Filter the entries for the word "agent". Copy each line that has it.
....
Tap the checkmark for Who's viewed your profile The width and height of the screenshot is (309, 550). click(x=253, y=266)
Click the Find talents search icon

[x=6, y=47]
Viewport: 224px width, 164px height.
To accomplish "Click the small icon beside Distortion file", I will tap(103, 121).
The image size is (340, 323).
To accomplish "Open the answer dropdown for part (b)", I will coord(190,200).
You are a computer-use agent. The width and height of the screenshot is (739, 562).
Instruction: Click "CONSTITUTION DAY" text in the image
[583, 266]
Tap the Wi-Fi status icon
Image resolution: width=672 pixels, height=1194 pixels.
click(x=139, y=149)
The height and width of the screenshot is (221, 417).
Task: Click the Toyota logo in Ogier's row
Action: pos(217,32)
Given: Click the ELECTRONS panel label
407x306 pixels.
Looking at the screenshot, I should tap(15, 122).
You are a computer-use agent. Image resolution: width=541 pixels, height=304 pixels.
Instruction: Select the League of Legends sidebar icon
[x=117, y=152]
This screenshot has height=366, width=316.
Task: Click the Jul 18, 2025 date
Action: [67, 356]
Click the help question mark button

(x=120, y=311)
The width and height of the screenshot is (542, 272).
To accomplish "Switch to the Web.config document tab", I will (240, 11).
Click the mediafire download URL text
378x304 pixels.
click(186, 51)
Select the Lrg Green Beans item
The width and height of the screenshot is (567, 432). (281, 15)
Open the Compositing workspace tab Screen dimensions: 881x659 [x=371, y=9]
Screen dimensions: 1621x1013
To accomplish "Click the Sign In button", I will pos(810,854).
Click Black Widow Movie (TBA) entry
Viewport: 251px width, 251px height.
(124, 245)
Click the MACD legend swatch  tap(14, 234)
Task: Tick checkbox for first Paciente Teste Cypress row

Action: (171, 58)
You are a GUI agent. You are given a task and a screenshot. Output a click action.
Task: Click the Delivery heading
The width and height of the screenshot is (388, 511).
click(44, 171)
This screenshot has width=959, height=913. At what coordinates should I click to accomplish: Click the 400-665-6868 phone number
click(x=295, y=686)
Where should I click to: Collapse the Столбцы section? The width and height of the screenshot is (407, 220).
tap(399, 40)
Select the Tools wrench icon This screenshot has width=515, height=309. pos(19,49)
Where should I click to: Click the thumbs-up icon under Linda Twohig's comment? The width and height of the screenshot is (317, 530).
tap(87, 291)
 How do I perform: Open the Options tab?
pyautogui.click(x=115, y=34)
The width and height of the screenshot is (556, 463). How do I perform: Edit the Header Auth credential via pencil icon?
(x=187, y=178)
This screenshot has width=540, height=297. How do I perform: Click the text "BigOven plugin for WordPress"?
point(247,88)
....
- **Exercise result**:
You are a computer-use agent. The width and height of the screenshot is (739, 562).
You are a computer-use agent. Image resolution: width=541 pixels, height=304 pixels.
You are a GUI agent. You are given a task and a screenshot. Output a click action.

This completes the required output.